Entries from a dataset
----------

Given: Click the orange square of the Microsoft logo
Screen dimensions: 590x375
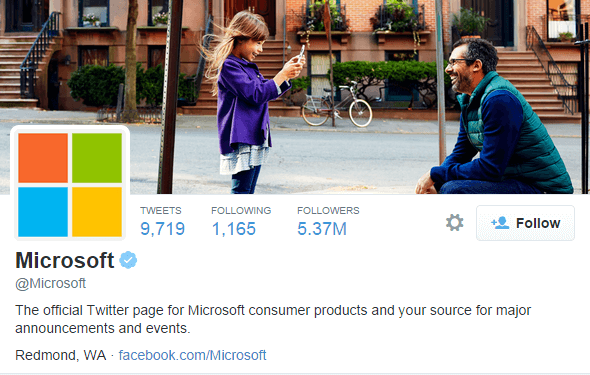Looking at the screenshot, I should pyautogui.click(x=43, y=158).
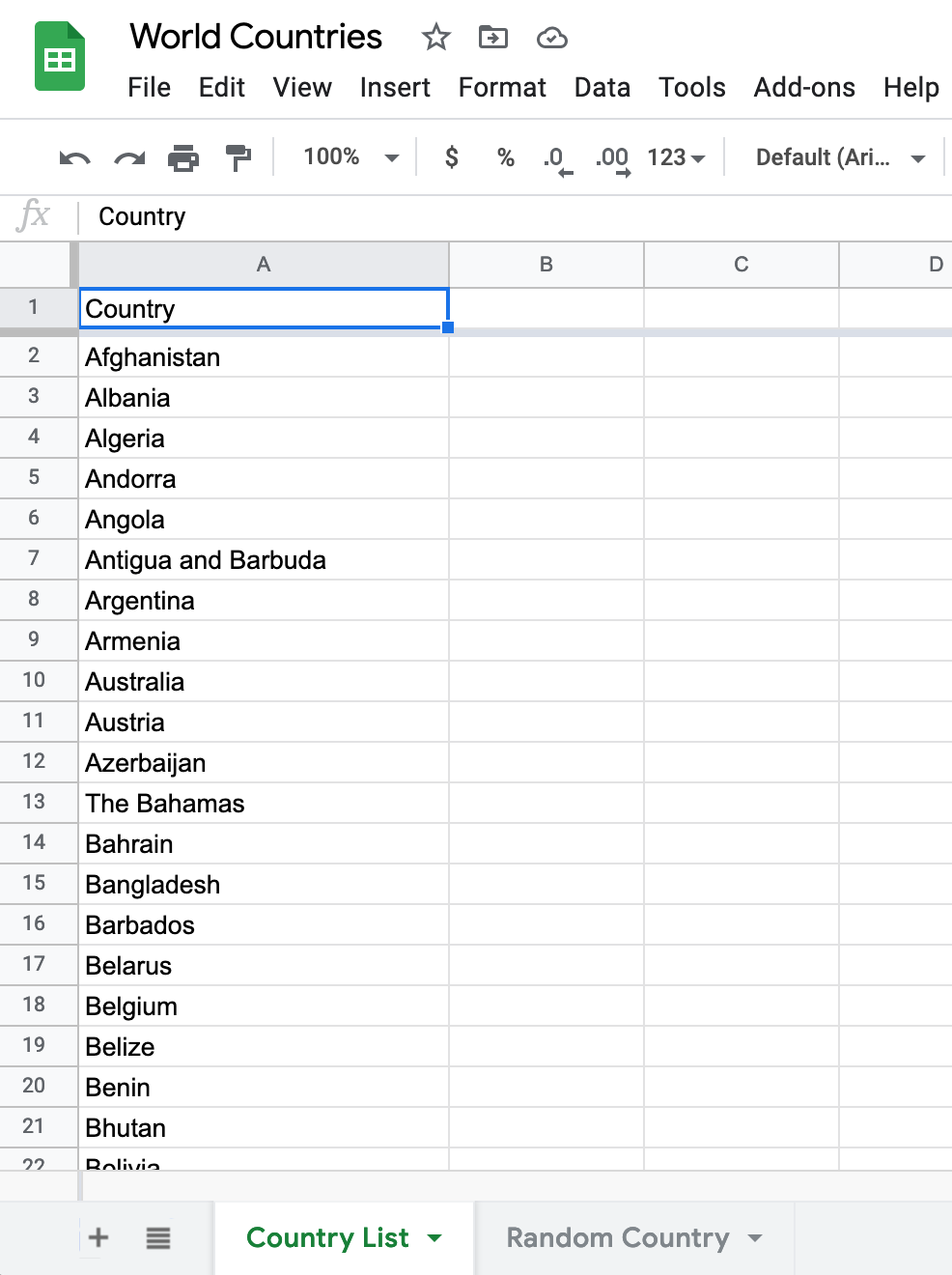Decrease decimal places button
This screenshot has height=1275, width=952.
[x=557, y=158]
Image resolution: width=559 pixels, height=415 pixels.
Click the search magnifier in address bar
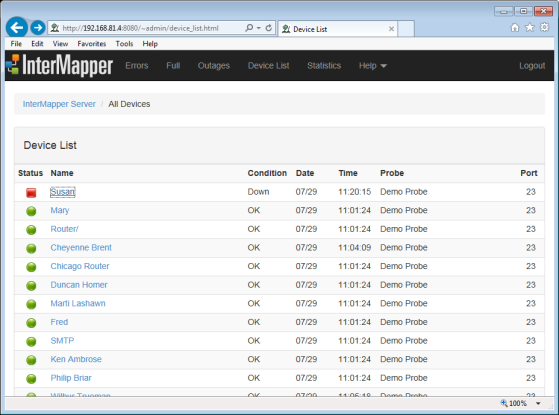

----------

#### Directions:
Rewrite these lines as a numbered list, dropping any blank lines. Leave the pictures out of your answer.

#### Expected answer:
1. Given: Click the orange square of the Microsoft logo
2. Screen dimensions: 590x375
3. Looking at the screenshot, I should pyautogui.click(x=43, y=158).
4. Decrease decimal places button
5. This screenshot has height=1275, width=952.
6. [x=557, y=158]
7. Image resolution: width=559 pixels, height=415 pixels.
8. Click the search magnifier in address bar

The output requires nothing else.